* **What you need to do**: Gather every line in the listing that contains the string "menu", and copy each of those lines in full.

* **Material for this exercise**:
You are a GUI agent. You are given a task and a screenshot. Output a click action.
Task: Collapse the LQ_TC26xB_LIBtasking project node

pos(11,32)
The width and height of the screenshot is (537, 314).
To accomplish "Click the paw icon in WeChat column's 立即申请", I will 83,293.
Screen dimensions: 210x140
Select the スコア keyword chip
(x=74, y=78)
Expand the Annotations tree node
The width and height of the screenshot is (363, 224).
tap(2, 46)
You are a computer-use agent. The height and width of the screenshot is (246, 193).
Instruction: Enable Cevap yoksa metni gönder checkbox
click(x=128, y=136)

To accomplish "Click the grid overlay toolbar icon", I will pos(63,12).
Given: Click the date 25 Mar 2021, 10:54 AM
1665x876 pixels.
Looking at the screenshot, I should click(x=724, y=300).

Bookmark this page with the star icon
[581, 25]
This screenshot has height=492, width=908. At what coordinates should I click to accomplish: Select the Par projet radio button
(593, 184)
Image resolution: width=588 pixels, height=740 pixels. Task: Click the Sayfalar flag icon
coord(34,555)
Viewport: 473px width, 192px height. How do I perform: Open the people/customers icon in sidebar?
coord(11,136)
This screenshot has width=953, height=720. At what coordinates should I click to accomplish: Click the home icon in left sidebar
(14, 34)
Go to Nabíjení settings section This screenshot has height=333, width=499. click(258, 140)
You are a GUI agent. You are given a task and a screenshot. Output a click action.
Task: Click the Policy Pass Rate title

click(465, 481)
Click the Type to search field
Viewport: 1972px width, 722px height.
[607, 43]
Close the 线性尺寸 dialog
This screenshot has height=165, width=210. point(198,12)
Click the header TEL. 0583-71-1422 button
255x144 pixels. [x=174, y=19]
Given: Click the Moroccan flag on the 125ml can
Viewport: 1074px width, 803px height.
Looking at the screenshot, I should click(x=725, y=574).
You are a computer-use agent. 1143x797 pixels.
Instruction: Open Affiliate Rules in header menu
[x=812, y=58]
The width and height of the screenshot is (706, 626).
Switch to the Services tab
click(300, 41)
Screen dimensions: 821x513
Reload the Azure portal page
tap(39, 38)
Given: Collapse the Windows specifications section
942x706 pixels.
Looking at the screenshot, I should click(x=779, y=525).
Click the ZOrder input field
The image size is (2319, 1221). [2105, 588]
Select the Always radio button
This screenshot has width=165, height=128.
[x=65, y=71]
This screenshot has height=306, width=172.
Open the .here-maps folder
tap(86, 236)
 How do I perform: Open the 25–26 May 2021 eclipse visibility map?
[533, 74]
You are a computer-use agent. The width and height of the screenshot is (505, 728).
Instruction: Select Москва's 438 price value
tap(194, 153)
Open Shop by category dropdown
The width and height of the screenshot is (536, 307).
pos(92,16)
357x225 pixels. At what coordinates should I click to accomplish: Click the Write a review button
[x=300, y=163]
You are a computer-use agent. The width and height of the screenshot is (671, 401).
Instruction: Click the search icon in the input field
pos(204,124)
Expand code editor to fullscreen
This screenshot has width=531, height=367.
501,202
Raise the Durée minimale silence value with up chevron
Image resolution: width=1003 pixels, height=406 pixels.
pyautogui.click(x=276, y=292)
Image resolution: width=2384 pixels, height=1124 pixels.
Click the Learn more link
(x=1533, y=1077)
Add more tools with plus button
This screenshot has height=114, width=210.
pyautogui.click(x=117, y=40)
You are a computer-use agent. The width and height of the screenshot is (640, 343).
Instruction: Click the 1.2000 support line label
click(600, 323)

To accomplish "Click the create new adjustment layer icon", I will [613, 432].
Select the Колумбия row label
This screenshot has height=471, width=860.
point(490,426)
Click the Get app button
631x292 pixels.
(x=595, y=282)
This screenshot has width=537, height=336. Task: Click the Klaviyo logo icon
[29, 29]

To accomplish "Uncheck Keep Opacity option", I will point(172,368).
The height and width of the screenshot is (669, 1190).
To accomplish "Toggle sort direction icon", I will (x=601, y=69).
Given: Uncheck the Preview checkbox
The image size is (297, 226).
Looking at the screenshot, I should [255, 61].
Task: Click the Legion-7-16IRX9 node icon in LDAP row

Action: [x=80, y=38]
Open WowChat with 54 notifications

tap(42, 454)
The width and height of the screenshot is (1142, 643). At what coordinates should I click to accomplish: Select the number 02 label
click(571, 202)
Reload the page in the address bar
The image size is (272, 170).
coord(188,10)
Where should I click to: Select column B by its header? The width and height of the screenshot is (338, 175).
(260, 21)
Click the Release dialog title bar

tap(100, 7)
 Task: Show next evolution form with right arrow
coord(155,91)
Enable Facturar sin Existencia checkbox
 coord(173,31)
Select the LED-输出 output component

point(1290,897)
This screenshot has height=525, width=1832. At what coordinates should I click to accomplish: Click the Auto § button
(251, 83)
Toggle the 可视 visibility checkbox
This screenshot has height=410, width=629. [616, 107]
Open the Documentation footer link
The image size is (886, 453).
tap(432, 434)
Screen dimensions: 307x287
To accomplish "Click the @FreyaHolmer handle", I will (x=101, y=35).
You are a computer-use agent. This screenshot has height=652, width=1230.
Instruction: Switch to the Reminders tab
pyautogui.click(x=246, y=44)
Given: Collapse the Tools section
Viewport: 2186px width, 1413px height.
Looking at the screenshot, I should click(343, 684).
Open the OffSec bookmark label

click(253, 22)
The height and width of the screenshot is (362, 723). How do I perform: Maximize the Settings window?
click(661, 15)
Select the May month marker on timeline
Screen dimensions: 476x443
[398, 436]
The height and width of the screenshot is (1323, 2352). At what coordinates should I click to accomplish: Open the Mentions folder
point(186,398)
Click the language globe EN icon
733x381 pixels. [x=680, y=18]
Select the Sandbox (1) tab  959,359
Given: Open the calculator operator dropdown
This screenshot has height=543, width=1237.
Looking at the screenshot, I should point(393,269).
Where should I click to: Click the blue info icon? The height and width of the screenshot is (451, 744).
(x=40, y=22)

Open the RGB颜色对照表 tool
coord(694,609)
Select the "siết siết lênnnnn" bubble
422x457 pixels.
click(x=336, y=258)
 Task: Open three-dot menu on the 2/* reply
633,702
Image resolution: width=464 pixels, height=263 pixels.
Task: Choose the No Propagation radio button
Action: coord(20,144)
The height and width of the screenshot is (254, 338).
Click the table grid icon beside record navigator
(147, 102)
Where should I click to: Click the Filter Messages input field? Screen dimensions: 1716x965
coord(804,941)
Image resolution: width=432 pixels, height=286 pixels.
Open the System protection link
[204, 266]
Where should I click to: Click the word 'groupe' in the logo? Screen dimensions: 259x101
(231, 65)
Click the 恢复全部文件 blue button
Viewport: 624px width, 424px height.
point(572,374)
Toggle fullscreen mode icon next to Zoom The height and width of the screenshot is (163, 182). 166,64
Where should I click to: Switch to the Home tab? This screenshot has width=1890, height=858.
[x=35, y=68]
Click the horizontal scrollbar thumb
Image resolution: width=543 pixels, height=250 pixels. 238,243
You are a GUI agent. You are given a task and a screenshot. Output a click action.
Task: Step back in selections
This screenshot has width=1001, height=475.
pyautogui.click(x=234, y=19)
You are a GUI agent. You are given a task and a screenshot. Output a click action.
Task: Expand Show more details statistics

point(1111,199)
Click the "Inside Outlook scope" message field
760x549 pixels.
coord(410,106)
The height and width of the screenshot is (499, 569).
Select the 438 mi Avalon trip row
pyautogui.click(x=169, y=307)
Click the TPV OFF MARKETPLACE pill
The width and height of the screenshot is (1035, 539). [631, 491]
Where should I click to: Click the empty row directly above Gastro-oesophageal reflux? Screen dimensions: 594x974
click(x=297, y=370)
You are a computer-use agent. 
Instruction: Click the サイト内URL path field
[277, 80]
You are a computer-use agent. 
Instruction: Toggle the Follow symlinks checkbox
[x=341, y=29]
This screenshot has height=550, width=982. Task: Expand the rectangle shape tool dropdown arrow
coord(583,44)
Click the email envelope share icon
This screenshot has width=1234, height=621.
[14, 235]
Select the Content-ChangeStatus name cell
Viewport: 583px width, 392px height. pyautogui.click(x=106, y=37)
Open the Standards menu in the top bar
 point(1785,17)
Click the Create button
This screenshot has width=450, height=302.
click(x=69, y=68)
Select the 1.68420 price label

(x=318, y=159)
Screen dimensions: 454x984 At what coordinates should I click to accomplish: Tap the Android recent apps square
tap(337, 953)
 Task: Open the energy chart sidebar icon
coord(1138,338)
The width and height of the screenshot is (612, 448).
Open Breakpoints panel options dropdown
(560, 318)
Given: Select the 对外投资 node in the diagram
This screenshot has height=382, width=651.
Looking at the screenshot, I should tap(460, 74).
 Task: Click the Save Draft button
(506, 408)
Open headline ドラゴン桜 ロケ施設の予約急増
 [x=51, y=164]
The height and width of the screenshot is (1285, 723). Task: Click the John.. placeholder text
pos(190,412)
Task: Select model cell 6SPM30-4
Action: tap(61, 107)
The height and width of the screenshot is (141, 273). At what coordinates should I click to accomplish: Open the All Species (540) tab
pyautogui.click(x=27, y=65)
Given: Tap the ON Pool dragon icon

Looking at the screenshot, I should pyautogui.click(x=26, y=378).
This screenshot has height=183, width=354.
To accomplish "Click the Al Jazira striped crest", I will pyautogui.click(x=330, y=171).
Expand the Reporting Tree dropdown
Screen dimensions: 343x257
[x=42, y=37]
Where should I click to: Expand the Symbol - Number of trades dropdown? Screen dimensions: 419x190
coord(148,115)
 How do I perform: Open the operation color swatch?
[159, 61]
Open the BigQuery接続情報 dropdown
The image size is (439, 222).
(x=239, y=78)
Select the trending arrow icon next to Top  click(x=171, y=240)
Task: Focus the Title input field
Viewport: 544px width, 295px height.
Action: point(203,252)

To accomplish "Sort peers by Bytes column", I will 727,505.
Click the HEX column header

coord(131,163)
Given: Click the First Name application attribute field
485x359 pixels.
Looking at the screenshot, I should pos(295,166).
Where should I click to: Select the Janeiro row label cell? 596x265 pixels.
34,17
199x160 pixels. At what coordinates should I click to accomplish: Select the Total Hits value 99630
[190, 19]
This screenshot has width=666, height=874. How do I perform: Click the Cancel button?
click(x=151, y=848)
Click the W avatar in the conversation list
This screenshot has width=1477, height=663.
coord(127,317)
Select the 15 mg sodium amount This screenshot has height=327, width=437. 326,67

* **Result**:
Instruction: Open Affiliate Rules in header menu
 Task: Open three-dot menu on the 2/* reply
Open the Standards menu in the top bar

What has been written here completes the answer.